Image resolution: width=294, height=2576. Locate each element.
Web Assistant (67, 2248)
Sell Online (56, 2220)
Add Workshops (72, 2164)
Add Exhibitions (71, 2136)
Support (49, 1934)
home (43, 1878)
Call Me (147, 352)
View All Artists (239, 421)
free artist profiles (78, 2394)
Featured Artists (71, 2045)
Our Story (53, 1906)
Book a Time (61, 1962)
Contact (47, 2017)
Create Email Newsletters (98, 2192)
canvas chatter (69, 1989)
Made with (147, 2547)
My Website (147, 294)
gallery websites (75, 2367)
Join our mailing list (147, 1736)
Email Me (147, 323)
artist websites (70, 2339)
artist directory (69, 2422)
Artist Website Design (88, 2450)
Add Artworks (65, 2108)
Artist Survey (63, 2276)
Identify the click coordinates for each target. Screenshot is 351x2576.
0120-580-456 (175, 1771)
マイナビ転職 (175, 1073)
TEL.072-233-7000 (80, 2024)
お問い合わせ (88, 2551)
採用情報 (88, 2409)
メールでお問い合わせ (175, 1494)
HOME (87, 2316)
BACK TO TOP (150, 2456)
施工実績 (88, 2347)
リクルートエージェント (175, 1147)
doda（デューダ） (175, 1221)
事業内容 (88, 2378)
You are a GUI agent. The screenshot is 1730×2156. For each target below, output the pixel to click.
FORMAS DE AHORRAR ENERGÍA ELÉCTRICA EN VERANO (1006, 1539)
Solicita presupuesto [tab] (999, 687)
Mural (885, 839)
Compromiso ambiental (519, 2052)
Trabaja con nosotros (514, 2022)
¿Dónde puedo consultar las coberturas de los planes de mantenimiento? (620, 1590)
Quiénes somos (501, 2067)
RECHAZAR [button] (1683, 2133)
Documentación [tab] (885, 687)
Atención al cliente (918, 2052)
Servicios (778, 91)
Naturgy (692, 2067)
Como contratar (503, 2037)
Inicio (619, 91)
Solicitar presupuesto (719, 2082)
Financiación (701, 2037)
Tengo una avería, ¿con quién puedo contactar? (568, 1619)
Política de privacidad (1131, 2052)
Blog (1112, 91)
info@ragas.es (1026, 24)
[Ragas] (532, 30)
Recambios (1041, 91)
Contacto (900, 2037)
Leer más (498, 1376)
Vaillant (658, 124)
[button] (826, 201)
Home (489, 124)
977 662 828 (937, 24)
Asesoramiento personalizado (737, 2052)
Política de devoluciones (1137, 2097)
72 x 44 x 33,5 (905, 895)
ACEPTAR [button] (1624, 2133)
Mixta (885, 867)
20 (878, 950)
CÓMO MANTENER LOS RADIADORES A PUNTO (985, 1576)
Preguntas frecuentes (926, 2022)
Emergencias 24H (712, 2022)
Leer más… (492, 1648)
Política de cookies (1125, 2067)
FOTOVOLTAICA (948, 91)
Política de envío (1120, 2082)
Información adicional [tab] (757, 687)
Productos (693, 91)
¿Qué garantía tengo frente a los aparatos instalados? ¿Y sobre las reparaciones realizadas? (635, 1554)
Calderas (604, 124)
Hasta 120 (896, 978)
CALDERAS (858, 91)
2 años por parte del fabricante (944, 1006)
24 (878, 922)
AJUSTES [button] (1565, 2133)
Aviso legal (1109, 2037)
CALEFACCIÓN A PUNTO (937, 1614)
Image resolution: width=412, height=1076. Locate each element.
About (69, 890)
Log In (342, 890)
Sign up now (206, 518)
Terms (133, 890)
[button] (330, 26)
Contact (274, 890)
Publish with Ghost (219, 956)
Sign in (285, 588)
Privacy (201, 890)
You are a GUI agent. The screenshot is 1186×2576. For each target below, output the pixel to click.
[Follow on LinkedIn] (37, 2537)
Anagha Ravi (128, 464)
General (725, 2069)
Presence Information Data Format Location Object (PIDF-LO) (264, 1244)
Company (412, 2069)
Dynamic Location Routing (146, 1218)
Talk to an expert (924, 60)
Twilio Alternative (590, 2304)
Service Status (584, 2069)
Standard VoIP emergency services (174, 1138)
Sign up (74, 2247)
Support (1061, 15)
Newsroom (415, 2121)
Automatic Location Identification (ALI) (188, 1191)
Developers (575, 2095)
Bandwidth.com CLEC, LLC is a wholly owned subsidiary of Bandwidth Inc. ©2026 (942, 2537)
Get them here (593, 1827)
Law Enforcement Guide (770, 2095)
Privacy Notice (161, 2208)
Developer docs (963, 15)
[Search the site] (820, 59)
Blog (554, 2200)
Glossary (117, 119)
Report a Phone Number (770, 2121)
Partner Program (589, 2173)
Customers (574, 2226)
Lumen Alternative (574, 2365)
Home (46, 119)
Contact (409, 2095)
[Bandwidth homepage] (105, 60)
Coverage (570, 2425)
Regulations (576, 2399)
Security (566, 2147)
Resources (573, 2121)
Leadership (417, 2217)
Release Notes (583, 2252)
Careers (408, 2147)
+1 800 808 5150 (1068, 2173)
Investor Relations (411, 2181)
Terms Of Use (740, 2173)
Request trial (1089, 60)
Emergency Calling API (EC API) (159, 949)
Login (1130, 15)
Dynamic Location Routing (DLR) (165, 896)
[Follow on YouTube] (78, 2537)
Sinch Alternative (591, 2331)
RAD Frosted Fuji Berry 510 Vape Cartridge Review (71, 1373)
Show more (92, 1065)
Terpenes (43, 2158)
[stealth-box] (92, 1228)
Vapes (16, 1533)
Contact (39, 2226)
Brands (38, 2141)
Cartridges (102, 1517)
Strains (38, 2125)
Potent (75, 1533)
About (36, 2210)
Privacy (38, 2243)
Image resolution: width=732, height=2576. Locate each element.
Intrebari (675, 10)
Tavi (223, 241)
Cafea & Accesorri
☆ ☆ ☆ ☆ ☆ ☆ ☆
*Work instruction:*
Having read the records, return each one exactly.

*Result of the exercise:*
Image resolution: width=294, height=2576. Locate each element.
Web Assistant (67, 2248)
Sell Online (56, 2220)
Add Workshops (72, 2164)
Add Exhibitions (71, 2136)
Support (49, 1934)
home (43, 1878)
Call Me (147, 352)
View All Artists (239, 421)
free artist profiles (78, 2394)
Featured Artists (71, 2045)
Our Story (53, 1906)
Book a Time (61, 1962)
Contact (47, 2017)
Create Email Newsletters (98, 2192)
canvas chatter (69, 1989)
Made with (147, 2547)
My Website (147, 294)
gallery websites (75, 2367)
Join our mailing list (147, 1736)
Email Me (147, 323)
artist websites (70, 2339)
artist directory (69, 2422)
Artist Website Design (88, 2450)
Add Artworks (65, 2108)
Artist Survey (63, 2276)
Identify the click coordinates for each target. Screenshot is 351x2576.
0120-580-456 (175, 1771)
マイナビ転職 (175, 1073)
TEL.072-233-7000 (80, 2024)
お問い合わせ (88, 2551)
採用情報 (88, 2409)
メールでお問い合わせ (175, 1494)
HOME (87, 2316)
BACK TO TOP (150, 2456)
施工実績 (88, 2347)
リクルートエージェント (175, 1147)
doda（デューダ） (175, 1221)
事業内容 (88, 2378)
You are a GUI agent. The screenshot is 1730×2156. For each target below, output the pixel to click.
FORMAS DE AHORRAR ENERGÍA ELÉCTRICA EN VERANO (1006, 1539)
Solicita presupuesto [tab] (999, 687)
Mural (885, 839)
Compromiso ambiental (519, 2052)
Trabaja con nosotros (514, 2022)
¿Dónde puedo consultar las coberturas de los planes de mantenimiento? (620, 1590)
Quiénes somos (501, 2067)
RECHAZAR [button] (1683, 2133)
Documentación [tab] (885, 687)
Atención al cliente (918, 2052)
Servicios (778, 91)
Naturgy (692, 2067)
Como contratar (503, 2037)
Inicio (619, 91)
Solicitar presupuesto (719, 2082)
Financiación (701, 2037)
Tengo una avería, ¿con quién puedo contactar? (568, 1619)
Política de privacidad (1131, 2052)
Blog (1112, 91)
info@ragas.es (1026, 24)
[Ragas] (532, 30)
Recambios (1041, 91)
Contacto (900, 2037)
Leer más (498, 1376)
Vaillant (658, 124)
[button] (826, 201)
Home (489, 124)
977 662 828 (937, 24)
Asesoramiento personalizado (737, 2052)
Política de devoluciones (1137, 2097)
72 x 44 x 33,5 (905, 895)
ACEPTAR [button] (1624, 2133)
Mixta (885, 867)
20 (878, 950)
CÓMO MANTENER LOS RADIADORES A PUNTO (985, 1576)
Preguntas frecuentes (926, 2022)
Emergencias 24H (712, 2022)
Leer más… (492, 1648)
Política de cookies (1125, 2067)
FOTOVOLTAICA (948, 91)
Política de envío (1120, 2082)
Información adicional [tab] (757, 687)
Productos (693, 91)
¿Qué garantía tengo frente a los aparatos instalados? ¿Y sobre las reparaciones realizadas? (635, 1554)
Calderas (604, 124)
Hasta 120 (896, 978)
CALDERAS (858, 91)
2 años por parte del fabricante (944, 1006)
24 (878, 922)
AJUSTES [button] (1565, 2133)
Aviso legal (1109, 2037)
CALEFACCIÓN A PUNTO (937, 1614)
Image resolution: width=412, height=1076. Locate each element.
About (69, 890)
Log In (342, 890)
Sign up now (206, 518)
Terms (133, 890)
[button] (330, 26)
Contact (274, 890)
Publish with Ghost (219, 956)
Sign in (285, 588)
Privacy (201, 890)
You are a GUI agent. The screenshot is 1186×2576. For each target below, output the pixel to click.
[Follow on LinkedIn] (37, 2537)
Anagha Ravi (128, 464)
General (725, 2069)
Presence Information Data Format Location Object (PIDF-LO) (264, 1244)
Company (412, 2069)
Dynamic Location Routing (146, 1218)
Talk to an expert (924, 60)
Twilio Alternative (590, 2304)
Service Status (584, 2069)
Standard VoIP emergency services (174, 1138)
Sign up (74, 2247)
Support (1061, 15)
Newsroom (415, 2121)
Automatic Location Identification (ALI) (188, 1191)
Developers (575, 2095)
Bandwidth.com CLEC, LLC is a wholly owned subsidiary of Bandwidth Inc. ©2026 (942, 2537)
Get them here (593, 1827)
Law Enforcement Guide (770, 2095)
Privacy Notice (161, 2208)
Developer docs (963, 15)
[Search the site] (820, 59)
Blog (554, 2200)
Glossary (117, 119)
Report a Phone Number (770, 2121)
Partner Program (589, 2173)
Customers (574, 2226)
Lumen Alternative (574, 2365)
Home (46, 119)
Contact (409, 2095)
[Bandwidth homepage] (105, 60)
Coverage (570, 2425)
Regulations (576, 2399)
Security (566, 2147)
Resources (573, 2121)
Leadership (417, 2217)
Release Notes (583, 2252)
Careers (408, 2147)
+1 800 808 5150 (1068, 2173)
Investor Relations (411, 2181)
Terms Of Use (740, 2173)
Request trial (1089, 60)
Emergency Calling API (EC API) (159, 949)
Login (1130, 15)
Dynamic Location Routing (DLR) (165, 896)
[Follow on YouTube] (78, 2537)
Sinch Alternative (591, 2331)
RAD Frosted Fuji Berry 510 Vape Cartridge Review (71, 1373)
Show more (92, 1065)
Terpenes (43, 2158)
[stealth-box] (92, 1228)
Vapes (16, 1533)
Contact (39, 2226)
Brands (38, 2141)
Cartridges (102, 1517)
Strains (38, 2125)
Potent (75, 1533)
About (36, 2210)
Privacy (38, 2243)
Image resolution: width=732, height=2576. Locate each element.
Intrebari (675, 10)
Tavi (223, 241)
Cafea & Accesorri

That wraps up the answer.